Darragh

    Darragh

    2 years ago
    Morning all! We’re seeing an issue with mapped tasks on Fargate, where we only get 2 mapped tasks running at a time. Doesn’t seem to matter what the tasks are, Prefect seems to cap the max concurrent tasks at 2. Any idea? We’re using Core 0.12.0, running on Fargate with DockerStorage and DaskExecutor And just uncovered another issue. While trying to boil down a sample flow to reproduce, I’m now hitting this problem on every run:
    Unexpected error: KilledWorker('run_task-a6bb0ba3-e74f-4e26-8cc4-2bcc8f8c217c', <Worker '<tcp://127.0.0.1:41917>', name: 1, memory: 0, processing: 1>)
    Doesn’t seem to matter what the flow is, getting this on all flows, even after restarting Prefect Server and the Fargate Agent..
    a

    Avi A

    2 years ago
    I just encountered
    KilledWorker
    exceptions yesterday, due to a very large series of tasks I was running. Probably not your case b/c you’re saying it’s just a test flow, but what helped me was tweaking the dask distributed config file to better fit my reqs
    Darragh

    Darragh

    2 years ago
    Hey Avi, thanks - propblem is we’re relying on the on-demand dask cluster that the DaskExecutor creates rather than configuring our own, but so far I don’t see the magic words to change the number of workers it can spaws yet
    I’m guessing it’s the
    adapt_kwargs
    arg, I just don’t know what to pass to it
    j

    josh

    2 years ago
    @Darragh I believe you can pass
    n_workers
    to your executor.
    DaskExecutor(n_workers=4)
    The interface to work with environments and executors was improved in
    0.12.1
    so you can now instantiate the executor object at build time https://docs.prefect.io/orchestration/execution/local_environment.html#examples
    Darragh

    Darragh

    2 years ago
    Thanks @josh testing that now - will involved upgrading my base_image and local install to 0.12.1 😂
    New problem. Building my flow after switching to 0.12.1 now gives me this: ModuleNotFoundError: No module named ‘prefect.engine.serializers’ Local Prefect installation: 0.12.1 base_image:
    prefecthq/prefect:0.12.1-python3.6
    flow.environment = LocalEnvironment(executor=DaskExecutor(n_workers=partition_count))
    j

    josh

    2 years ago
    I believe @Tyler Wanner had encountered this last week. It has to do with versions being out of sync somewhere where you’re building your flow on a version of prefect prior to
    0.12.1
    and then putting it into an image that has
    0.12.1
    or vice versa
    Tyler Wanner

    Tyler Wanner

    2 years ago
    hmm yes but i was using an old version of “latest” that needed to be repulled
    Darragh

    Darragh

    2 years ago
    That’s what I assumed, I’m just not seeing where…
    I’m building a custom image to pass as base_image to the Docker Storage that literally only has this in it:
    FROM prefecthq/prefect:0.12.1-python3.6
    
    COPY scripts /usr/local/scripts
    And then I’ve done a pip upgrade of my local version to 0.12.1. I shouldn’t have to upgrade the server side as well yet, right?
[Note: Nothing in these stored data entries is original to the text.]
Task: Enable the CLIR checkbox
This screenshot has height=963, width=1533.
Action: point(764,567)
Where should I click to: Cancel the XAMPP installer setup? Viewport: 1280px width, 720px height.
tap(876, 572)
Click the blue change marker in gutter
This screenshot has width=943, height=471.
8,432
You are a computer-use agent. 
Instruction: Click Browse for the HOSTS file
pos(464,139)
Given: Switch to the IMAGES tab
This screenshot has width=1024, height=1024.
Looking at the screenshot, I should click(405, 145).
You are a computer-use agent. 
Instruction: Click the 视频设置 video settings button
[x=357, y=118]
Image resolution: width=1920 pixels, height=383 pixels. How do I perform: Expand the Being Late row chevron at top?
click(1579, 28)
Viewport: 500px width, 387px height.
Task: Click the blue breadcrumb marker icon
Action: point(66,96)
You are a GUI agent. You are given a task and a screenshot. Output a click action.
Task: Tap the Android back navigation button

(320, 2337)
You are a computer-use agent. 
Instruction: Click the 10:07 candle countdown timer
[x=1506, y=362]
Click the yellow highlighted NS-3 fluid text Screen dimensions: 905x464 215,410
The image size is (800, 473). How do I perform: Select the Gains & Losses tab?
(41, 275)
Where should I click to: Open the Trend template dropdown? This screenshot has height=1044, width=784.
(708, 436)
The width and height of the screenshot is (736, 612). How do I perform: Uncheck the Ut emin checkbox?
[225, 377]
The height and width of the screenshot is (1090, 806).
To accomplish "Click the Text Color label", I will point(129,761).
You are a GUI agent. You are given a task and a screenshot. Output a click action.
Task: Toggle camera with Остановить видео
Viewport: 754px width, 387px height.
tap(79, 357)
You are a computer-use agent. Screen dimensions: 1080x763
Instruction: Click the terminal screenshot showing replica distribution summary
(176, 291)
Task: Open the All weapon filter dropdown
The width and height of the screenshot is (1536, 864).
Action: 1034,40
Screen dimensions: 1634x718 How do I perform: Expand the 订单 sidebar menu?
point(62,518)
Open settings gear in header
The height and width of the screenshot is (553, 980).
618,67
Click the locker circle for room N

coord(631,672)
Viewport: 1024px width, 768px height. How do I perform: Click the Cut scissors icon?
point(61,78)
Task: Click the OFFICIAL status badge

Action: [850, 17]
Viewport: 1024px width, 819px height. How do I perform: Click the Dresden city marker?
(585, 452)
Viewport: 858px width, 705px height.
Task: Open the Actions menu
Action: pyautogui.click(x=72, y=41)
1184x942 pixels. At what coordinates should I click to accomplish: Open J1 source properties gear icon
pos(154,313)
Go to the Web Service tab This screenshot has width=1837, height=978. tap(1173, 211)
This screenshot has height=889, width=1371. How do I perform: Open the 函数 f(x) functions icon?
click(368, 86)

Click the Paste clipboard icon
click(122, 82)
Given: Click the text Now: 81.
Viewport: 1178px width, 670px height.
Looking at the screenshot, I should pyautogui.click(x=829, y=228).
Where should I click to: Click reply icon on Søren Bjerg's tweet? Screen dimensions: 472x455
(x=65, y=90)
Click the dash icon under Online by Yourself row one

More accurately, I know that I will but my assumption is that I don’t need to get to that yet just to have my Flow build locally
    j

    josh

    2 years ago
    Correct, you don’t need to upgrade the server to build the flow locally. Try one thing, on your Docker storage set
    prefect_version="0.12.1"
    and see if that fixes it
    Tyler Wanner

    Tyler Wanner

    2 years ago
    that all sounds right to me
    Darragh

    Darragh

    2 years ago
    Same problem with the
    prefect_version="0.12.1"
    a

    Avi A

    2 years ago
    are you registering the flow on one machine and executing on another? The machine that registers the flow should also be the same version
    Tyler Wanner

    Tyler Wanner

    2 years ago
    i’m in the middle of something atm but i can try to replicate the problem this morning
    i don’t know about ur pipenv/ conda lifestyle decisions but it seems like something isn’t actually on 0.12.1. I will personally test that base image though
    j

    josh

    2 years ago
    Tested ^ @Tyler Wanner it has 0.12.1 in it 🙂
    Tyler Wanner

    Tyler Wanner

    2 years ago
    🤔
    Darragh

    Darragh

    2 years ago
    Building on local: [MacOS, python 3.6.10, prefect 0.12.1 for both local install and the base_image] Registering against 0.12.0 on AWS, but far as I understand it I haven’t even hit that as a possible issue yet, it’s still trying to serialize. Wondering are the local imports into the Flow on the wrong API version…
    Upgrading my server on EC2 now to see if that affects it
    @Tyler Wanner @josh Victory at last - found a stale docker image that was being pulled in as an intermediate stage, hadn’t been updated. Cleaned them all out, building and registering now 👍 BUT WAIT!! A new challenger appears!! 😄
    Missing required parameter in containerDefinitions[0].repositoryCredentials: "credentialsParameter"
    I don’t have any credentials configured in the containerDefintion section in my Fargate agent, and from looking at the related PR from a few days ago the text suggests that this is an ‘optional’ configuration ??
    j

    josh

    2 years ago
    Darragh

    Darragh

    2 years ago
    On the ball as always @josh!! Any idea how I can workaround till it’s merged?
    j

    josh

    2 years ago
    It’s merged into master now if you want to use it 🙂
    Darragh

    Darragh

    2 years ago
    Great, I’ll have a dig! What’s the normal timescale for getting something out into a release? You guys were pretty quick going from 0.12.0 to 0.12.1
    j

    josh

    2 years ago
    We generally tend to get a release out weekly, some end up being more dense than others. I expect 0.12.2 to go out sometime in the next day or two since it’s mostly small improvements
    Darragh

    Darragh

    2 years ago
    Great! And if I’m using it locally, I need the following: • Keep the latest prefecthq/prefect image and then in docker storage do
    prefect_version=master
    • Locally/Server
    pip3 install prefect@master
    ???
    j

    josh

    2 years ago
    Yeah something like
    pip install git+<https://github.com/PrefectHQ/prefect.git@master>
    Darragh

    Darragh

    2 years ago
    Great, thanks Josh!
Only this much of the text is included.